Today there are reports that Treasurer Scott Morrison is considering more superannuation reform options? I’m sorry Mr Morrison, the damage has already been done and most people (including myself as a former financial adviser) do not embrace a metaphorical match where the referee changes the rules midgame and calls for play-on.
Back in what seems to be a bygone era (prior to 2007), all changes to the superannuation system were grandfathered. That is, all superannuation assets that were invested under the then existing rules, would be subject to those rules until the funds were accessed at retirement. Any subsequent changes to super would only affect future contributions made after the legislative changes had been enacted. It was this ‘Superannuation convention’ that lent confidence to Superannuation being seen as a solid investment structure, and resulted in high levels of support.

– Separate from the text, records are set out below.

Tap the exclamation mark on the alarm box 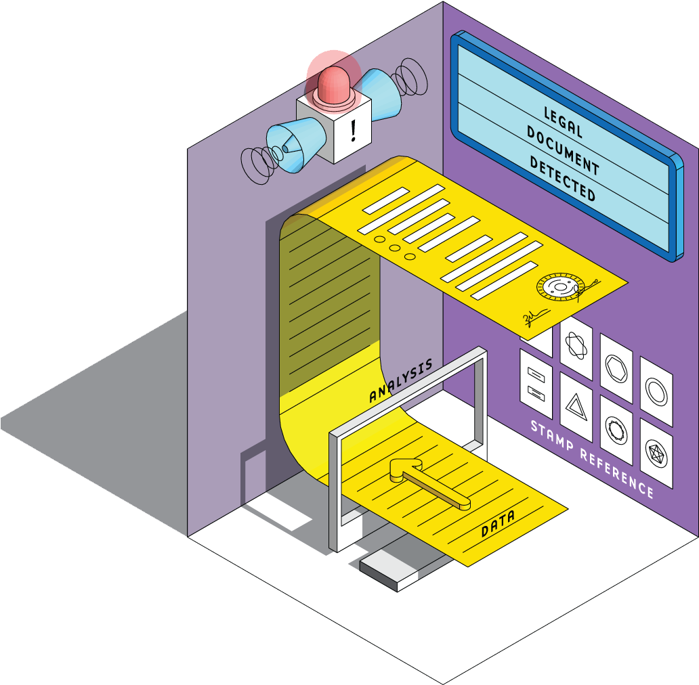point(353,129)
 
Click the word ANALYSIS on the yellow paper point(400,382)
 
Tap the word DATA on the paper point(498,523)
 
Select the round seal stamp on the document point(558,288)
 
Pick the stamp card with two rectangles point(536,382)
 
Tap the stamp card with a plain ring point(656,391)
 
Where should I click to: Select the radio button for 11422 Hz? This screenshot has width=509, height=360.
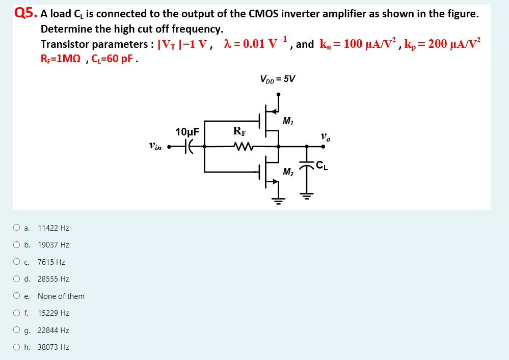tap(17, 228)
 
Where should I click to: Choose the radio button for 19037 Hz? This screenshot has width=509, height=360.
tap(17, 244)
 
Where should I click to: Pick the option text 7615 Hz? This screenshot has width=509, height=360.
tap(51, 262)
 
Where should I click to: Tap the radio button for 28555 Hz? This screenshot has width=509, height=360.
tap(17, 279)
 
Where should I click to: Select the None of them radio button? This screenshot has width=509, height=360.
tap(17, 296)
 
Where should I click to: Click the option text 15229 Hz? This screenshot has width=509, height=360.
tap(53, 313)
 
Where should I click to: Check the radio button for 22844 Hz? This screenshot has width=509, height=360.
tap(17, 330)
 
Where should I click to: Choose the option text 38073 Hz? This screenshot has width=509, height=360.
tap(53, 347)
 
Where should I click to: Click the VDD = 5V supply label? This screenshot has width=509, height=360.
tap(277, 79)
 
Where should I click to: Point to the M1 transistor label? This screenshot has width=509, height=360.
tap(288, 121)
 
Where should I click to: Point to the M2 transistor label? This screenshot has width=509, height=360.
tap(288, 172)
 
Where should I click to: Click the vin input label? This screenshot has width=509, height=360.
tap(156, 147)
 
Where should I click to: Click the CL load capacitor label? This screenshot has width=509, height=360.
tap(322, 164)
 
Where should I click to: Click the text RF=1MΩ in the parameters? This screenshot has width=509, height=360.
tap(59, 59)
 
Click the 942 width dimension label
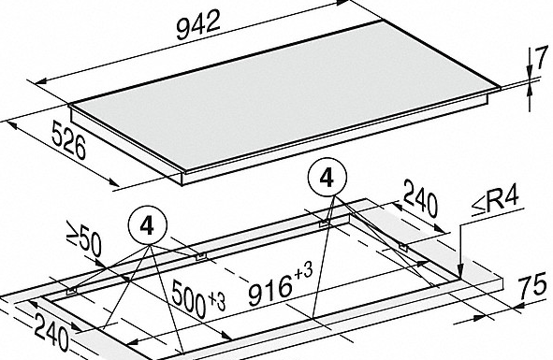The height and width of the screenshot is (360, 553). (198, 24)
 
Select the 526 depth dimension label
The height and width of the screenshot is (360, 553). (68, 140)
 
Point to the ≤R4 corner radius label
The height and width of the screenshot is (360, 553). (495, 202)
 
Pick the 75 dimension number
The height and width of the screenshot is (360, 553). (533, 285)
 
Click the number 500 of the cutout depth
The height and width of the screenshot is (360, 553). (189, 299)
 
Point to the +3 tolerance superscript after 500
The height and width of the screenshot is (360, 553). (216, 302)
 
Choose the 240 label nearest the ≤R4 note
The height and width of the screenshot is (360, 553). (420, 198)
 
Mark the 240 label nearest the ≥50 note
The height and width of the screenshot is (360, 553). (51, 332)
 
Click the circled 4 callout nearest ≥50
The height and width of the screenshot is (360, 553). (147, 225)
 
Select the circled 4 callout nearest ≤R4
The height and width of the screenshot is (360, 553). (327, 178)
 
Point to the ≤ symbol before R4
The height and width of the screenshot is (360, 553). (478, 208)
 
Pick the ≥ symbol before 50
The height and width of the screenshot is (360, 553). (73, 232)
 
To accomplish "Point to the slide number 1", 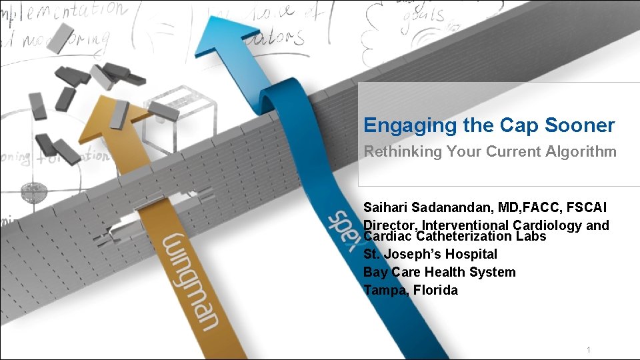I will click(x=589, y=350).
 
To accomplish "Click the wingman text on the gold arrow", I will click(x=197, y=280).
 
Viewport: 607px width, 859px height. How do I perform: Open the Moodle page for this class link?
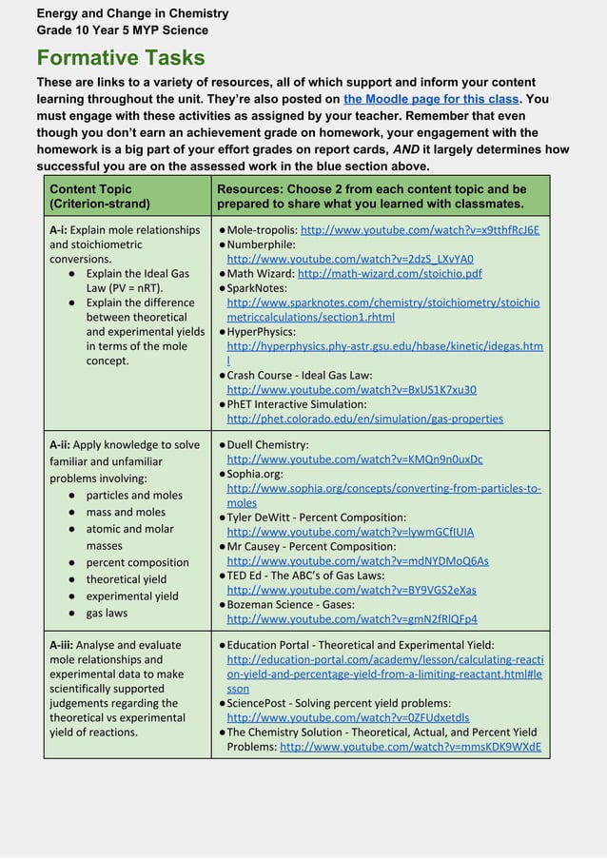(431, 99)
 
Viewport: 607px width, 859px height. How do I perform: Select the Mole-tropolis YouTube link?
(420, 229)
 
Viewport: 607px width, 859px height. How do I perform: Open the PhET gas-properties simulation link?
(364, 419)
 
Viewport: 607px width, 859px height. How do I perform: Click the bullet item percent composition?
(137, 562)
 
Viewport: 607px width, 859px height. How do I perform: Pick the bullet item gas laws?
(107, 613)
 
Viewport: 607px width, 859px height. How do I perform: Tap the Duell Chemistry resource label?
(267, 444)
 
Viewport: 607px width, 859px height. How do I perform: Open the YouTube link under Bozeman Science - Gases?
(352, 619)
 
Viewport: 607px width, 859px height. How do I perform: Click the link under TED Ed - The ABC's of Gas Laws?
(351, 590)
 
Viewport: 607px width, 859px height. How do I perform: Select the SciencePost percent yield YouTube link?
(347, 718)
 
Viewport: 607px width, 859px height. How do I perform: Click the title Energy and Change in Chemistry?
(132, 13)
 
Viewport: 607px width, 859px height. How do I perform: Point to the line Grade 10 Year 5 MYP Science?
(122, 30)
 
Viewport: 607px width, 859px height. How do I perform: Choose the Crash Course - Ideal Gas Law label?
(299, 375)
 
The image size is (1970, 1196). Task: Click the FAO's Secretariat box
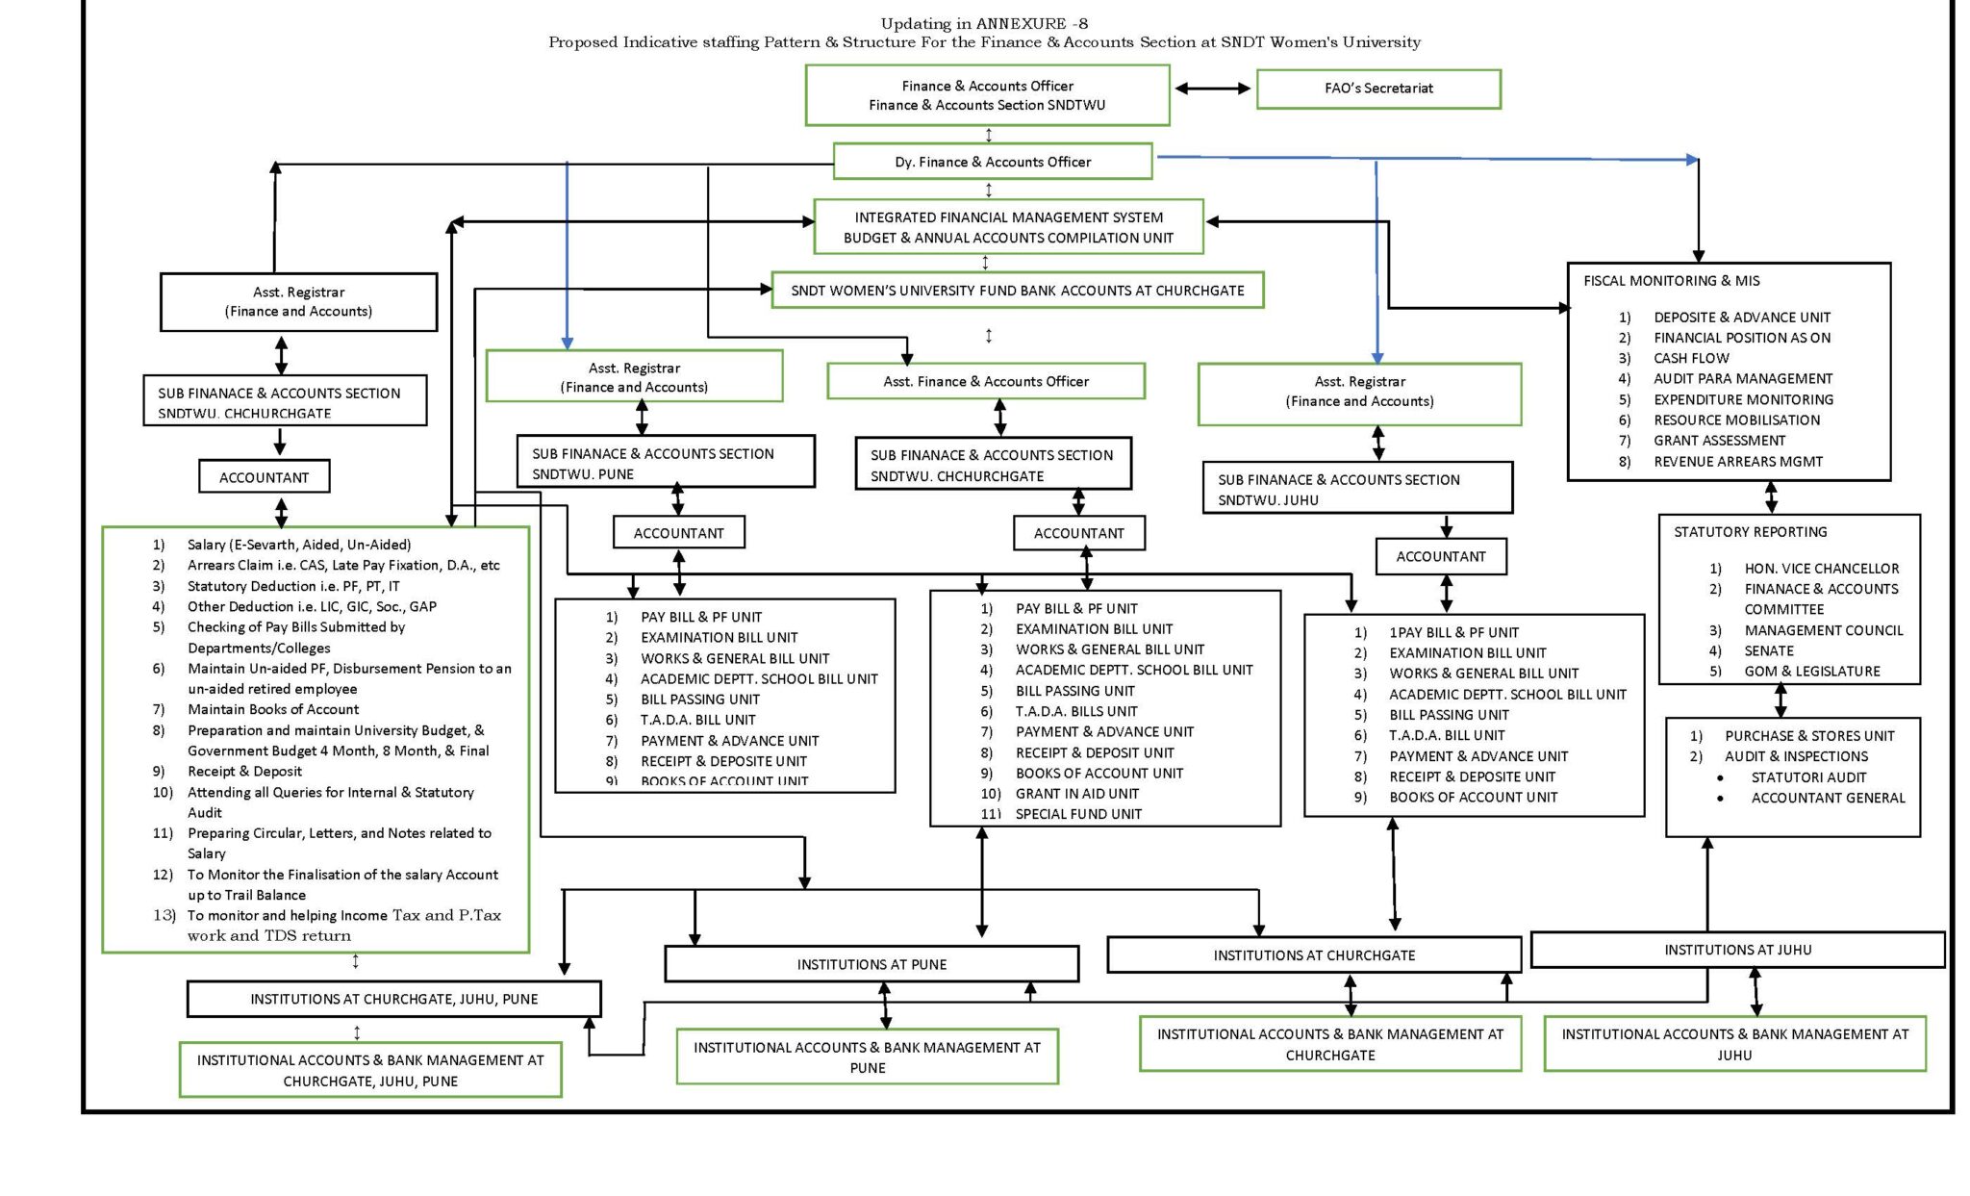coord(1377,89)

Unfortunately we then had a change of Government, which saw the reigns handed over to the hapless and directionless Rudd and Gillard Governments who ignored this convention, passed legislation targeting retrospective investments, and created a significant "Superannuation risk".
When an investor decides to forgo consumption and places their assets in escrow for retirement, it is imperative that the rules not be changed to materially alter the foundation upon which these investment decisions were made. Why? Because it is this very foundation that enables investors to plan their financial strategies to meet their retirement needs.
During the Keating/Howard eras this “Superannuation convention” was acknowledged and respected. As such their Governments protected investors against this "Superannuation risk", and in the process encouraged billions of dollars of investments to be placed, which benefited the Government in the form of a reduction in future public pension liabilities. Everybody won! However, as a direct consequence of the post 2007 Federal Government legislative changes, class war rhetoric and general lack of respect and distain for this convention, "Superannuation risk" is now real and in my view, one that outweighs its’ corresponding reward.
Prudent reasoning dictates that before one should even entertain contributing additional assets to their superannuation investments, the Federal Government must first be persuaded to no longer consider rule changes that are to the detriment of existing superannuation investments, and that any such change is both unacceptable and untenable. To fail this and passively accept that the Federal Government can and will change the rules for existing superannuation investments, renders the risk of Superannuation too high and the reward much too small and uncertain. In short, we as investors ought to demand a reinstatement of the Keating & Howard’s ‘Superannuation convention’, enacted by way of an irrevocable bipartisan statute. Why irrevocable? Because Governments (at this time anyway) are simply not to be trusted. Political parties stand for re-election and little else. We must stand up and scream, like we would at a referee who changes the rules during a football game. It’s our money, our retirement plans, not theirs. We must avoid at all costs being the sheep who blindly follow the goat to the top of the slaughterhouse steps, only to realise it’s too late.